Stored records:
——————
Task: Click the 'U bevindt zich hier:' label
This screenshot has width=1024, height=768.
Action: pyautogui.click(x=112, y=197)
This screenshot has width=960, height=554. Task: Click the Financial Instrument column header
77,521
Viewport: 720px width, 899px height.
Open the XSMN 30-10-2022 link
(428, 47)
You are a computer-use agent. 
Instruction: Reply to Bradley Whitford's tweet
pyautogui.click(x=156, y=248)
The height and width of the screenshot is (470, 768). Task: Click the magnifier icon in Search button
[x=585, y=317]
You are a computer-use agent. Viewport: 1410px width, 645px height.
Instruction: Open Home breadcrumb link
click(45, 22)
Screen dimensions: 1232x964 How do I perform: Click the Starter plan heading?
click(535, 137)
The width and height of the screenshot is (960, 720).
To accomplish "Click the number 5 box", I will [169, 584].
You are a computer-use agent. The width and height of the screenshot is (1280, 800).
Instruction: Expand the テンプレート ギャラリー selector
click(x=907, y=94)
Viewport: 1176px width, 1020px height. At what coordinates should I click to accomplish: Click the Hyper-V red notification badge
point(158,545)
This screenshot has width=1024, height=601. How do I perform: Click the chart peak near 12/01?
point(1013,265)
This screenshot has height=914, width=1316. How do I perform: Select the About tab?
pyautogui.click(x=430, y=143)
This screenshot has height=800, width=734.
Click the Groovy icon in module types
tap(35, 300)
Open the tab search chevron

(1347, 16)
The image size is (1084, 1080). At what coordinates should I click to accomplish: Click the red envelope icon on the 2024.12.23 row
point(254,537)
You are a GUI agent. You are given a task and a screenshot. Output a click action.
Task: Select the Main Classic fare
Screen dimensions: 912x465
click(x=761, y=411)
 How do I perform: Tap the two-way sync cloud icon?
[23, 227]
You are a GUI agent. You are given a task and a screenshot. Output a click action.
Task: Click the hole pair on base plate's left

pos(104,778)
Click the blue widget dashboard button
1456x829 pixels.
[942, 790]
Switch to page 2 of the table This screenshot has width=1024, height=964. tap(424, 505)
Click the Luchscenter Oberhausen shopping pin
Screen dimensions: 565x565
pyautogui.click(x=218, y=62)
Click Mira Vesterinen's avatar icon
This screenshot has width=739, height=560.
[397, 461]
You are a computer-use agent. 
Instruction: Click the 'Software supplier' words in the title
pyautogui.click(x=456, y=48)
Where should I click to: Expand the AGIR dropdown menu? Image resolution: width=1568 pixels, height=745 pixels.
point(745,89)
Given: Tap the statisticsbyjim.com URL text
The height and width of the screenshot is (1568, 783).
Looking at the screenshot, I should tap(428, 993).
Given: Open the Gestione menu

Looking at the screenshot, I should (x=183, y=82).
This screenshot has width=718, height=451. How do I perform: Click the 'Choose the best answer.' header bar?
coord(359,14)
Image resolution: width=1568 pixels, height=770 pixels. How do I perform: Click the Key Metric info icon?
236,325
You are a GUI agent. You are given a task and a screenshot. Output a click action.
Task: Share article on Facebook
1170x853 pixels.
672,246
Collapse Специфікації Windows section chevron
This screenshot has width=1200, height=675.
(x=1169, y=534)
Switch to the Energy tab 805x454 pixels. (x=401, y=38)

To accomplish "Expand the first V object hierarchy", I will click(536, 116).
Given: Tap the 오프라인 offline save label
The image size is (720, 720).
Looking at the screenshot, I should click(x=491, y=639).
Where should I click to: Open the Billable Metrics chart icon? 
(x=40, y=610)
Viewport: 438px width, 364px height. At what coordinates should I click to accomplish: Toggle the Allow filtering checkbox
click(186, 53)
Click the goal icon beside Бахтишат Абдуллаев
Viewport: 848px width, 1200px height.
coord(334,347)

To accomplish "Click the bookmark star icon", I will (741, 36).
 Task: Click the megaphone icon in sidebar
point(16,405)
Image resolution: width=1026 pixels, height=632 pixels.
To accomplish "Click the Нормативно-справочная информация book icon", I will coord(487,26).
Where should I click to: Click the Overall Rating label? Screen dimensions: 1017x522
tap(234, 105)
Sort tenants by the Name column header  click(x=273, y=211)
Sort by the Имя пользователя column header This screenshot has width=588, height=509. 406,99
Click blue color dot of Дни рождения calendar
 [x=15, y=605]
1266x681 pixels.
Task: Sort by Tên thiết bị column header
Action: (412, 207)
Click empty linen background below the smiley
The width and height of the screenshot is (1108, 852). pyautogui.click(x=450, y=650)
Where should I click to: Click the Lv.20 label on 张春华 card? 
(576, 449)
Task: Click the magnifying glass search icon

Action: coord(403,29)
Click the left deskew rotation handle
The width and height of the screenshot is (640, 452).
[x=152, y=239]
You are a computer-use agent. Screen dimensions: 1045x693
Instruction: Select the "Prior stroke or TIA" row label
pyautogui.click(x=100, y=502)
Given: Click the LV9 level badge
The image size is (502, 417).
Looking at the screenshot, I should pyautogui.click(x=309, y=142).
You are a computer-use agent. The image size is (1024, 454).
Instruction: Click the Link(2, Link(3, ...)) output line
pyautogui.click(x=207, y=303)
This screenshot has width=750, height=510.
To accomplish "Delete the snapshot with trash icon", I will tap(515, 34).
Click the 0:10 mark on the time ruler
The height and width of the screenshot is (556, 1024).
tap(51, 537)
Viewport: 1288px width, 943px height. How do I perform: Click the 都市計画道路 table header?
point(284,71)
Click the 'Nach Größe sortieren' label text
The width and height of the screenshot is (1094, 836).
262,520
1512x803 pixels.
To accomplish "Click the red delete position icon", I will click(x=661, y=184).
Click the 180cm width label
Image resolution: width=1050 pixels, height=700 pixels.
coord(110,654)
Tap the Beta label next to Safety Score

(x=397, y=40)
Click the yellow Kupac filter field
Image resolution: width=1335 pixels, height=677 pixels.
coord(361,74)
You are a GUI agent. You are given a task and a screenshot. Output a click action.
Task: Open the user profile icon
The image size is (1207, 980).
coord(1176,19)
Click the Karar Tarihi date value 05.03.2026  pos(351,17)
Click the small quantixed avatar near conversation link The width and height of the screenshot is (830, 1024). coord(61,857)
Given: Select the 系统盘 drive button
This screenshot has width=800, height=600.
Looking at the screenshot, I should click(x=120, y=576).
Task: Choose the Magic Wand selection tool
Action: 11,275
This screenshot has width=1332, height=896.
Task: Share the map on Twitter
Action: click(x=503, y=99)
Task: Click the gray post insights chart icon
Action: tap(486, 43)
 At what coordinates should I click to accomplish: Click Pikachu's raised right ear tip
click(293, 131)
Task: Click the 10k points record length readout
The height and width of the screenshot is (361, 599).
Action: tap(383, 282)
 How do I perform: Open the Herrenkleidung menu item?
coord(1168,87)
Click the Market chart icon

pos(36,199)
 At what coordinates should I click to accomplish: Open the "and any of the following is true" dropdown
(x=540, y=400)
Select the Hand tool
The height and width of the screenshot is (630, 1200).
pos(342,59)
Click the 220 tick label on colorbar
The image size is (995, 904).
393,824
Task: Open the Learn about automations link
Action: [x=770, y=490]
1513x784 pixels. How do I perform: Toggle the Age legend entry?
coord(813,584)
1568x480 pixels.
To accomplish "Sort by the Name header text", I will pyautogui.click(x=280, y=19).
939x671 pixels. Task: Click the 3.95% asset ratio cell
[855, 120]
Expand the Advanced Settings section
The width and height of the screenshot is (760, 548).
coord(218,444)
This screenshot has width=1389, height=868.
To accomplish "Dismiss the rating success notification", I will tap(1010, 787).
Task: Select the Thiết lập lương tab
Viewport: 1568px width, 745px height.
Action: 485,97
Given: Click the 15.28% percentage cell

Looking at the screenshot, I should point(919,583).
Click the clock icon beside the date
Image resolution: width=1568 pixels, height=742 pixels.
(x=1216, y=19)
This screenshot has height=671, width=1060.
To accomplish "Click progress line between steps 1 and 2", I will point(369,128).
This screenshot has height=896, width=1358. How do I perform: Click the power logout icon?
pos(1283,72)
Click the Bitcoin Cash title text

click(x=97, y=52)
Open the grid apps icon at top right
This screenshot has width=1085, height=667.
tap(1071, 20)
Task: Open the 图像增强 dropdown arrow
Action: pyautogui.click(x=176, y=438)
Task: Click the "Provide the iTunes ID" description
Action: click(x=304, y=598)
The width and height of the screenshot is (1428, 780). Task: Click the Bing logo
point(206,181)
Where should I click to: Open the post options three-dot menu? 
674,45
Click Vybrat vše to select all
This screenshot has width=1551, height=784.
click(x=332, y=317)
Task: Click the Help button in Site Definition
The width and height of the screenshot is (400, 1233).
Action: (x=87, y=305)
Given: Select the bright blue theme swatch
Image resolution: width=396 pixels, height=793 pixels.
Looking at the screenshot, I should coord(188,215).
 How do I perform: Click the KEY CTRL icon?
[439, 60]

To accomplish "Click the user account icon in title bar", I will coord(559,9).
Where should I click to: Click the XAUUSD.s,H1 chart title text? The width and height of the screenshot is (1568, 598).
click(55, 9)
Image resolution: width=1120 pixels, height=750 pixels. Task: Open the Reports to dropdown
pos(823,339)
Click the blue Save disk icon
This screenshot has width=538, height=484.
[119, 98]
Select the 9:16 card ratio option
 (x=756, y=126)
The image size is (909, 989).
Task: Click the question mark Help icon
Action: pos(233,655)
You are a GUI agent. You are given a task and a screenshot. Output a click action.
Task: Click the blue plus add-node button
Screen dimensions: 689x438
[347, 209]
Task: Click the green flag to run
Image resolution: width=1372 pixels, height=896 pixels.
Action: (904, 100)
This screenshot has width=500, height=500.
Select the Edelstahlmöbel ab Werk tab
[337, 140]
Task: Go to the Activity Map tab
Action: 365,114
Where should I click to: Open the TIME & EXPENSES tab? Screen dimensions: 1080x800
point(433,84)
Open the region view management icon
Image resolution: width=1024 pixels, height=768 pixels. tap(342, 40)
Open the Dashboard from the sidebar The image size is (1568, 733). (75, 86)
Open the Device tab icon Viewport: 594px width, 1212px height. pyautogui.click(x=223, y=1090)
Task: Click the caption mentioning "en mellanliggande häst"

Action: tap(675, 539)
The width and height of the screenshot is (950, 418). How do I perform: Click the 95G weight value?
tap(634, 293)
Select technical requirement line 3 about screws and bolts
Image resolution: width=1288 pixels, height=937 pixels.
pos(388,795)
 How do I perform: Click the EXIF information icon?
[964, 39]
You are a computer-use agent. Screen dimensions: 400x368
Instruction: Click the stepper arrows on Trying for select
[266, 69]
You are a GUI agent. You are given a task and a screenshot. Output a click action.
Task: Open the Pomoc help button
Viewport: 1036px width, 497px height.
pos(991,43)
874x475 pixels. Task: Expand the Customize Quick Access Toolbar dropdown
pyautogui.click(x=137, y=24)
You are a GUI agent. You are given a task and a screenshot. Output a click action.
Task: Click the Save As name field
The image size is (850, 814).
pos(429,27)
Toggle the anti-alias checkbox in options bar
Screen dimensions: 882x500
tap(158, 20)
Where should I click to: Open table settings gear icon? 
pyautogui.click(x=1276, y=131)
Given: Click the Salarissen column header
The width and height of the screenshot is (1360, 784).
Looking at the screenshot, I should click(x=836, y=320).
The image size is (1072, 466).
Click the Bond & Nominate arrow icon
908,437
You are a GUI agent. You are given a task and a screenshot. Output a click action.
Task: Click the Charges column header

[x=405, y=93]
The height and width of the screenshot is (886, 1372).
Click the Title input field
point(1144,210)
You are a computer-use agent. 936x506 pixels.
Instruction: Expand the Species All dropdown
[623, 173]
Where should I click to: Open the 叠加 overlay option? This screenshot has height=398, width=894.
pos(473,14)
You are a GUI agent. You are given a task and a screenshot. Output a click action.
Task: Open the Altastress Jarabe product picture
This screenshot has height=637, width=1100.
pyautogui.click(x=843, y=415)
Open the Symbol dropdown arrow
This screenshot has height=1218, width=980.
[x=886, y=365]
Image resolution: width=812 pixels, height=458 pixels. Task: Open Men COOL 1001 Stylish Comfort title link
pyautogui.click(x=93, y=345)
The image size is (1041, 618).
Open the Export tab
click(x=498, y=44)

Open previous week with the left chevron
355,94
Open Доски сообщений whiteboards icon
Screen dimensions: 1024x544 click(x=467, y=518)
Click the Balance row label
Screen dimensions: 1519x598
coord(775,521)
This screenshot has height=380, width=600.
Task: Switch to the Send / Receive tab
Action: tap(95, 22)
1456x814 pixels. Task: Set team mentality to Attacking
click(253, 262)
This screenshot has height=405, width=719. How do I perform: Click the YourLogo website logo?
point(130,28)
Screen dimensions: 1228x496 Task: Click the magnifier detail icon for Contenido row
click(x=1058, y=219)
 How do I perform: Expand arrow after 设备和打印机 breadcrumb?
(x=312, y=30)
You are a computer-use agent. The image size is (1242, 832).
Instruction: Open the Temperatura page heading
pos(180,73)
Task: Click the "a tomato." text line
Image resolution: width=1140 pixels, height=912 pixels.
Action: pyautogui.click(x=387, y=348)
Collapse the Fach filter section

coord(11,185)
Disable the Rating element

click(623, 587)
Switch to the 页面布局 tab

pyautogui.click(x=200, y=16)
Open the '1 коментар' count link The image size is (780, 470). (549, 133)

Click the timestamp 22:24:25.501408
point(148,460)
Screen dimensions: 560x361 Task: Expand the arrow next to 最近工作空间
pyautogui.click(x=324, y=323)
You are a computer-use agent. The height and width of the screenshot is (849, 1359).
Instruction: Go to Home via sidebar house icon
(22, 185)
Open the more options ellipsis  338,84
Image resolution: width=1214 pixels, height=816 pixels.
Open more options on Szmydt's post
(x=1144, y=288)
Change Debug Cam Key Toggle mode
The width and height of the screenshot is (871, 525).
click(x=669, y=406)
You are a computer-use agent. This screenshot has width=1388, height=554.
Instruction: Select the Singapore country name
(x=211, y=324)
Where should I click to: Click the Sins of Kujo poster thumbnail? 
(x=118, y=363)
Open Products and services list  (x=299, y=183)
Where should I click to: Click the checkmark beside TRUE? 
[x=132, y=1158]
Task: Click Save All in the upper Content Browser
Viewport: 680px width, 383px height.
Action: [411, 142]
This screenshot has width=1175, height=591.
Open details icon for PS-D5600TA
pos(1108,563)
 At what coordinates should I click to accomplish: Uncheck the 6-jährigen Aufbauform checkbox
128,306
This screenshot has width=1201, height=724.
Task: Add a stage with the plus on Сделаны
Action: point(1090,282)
——————
Nothing but the lines from the start of the data above through the line with "You are a computer-use agent. Viewport: 1410px" should appear in your answer, copied exactly.

● **ANSWER AREA**:
Task: Click the 'U bevindt zich hier:' label
This screenshot has width=1024, height=768.
Action: pyautogui.click(x=112, y=197)
This screenshot has width=960, height=554. Task: Click the Financial Instrument column header
77,521
Viewport: 720px width, 899px height.
Open the XSMN 30-10-2022 link
(428, 47)
You are a computer-use agent. 
Instruction: Reply to Bradley Whitford's tweet
pyautogui.click(x=156, y=248)
The height and width of the screenshot is (470, 768). Task: Click the magnifier icon in Search button
[x=585, y=317]
You are a computer-use agent. Viewport: 1410px width, 645px height.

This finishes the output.